From the records below, copy out each line that has the word "agent".

(Entries taken from a collection)
>>

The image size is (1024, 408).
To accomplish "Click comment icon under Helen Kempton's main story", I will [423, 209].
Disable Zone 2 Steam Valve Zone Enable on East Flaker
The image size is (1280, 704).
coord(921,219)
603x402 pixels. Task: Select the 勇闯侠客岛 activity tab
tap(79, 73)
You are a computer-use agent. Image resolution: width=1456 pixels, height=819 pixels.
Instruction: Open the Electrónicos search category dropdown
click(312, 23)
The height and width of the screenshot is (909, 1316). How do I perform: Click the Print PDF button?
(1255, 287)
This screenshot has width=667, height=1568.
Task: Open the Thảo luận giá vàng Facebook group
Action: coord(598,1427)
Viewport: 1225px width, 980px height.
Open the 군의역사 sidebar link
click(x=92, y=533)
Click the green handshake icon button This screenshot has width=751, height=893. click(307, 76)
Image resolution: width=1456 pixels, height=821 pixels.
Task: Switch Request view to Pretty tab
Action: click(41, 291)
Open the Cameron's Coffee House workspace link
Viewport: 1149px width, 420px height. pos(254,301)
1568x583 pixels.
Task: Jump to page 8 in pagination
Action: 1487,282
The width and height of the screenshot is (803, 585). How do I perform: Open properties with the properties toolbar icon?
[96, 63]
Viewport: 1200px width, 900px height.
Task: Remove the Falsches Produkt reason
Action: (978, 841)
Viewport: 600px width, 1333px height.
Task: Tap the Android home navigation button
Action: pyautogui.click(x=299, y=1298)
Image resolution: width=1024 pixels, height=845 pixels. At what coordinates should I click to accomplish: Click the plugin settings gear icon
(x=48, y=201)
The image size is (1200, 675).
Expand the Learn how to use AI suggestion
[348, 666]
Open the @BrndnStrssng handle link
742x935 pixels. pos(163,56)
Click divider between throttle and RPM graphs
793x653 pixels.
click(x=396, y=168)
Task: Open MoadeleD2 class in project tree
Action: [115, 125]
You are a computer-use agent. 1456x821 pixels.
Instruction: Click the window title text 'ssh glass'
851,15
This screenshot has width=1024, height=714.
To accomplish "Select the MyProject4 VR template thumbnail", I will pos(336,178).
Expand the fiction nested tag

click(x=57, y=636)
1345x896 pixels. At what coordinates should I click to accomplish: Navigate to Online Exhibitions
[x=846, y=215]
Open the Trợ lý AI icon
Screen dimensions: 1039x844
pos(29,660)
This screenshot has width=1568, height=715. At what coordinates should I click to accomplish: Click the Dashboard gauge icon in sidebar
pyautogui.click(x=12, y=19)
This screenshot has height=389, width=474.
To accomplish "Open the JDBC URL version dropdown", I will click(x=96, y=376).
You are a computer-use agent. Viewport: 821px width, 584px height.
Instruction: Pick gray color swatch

<<

• Response below:
You are a computer-use agent. Image resolution: width=1456 pixels, height=819 pixels.
You are a computer-use agent. 1456x821 pixels.
You are a computer-use agent. Viewport: 821px width, 584px height.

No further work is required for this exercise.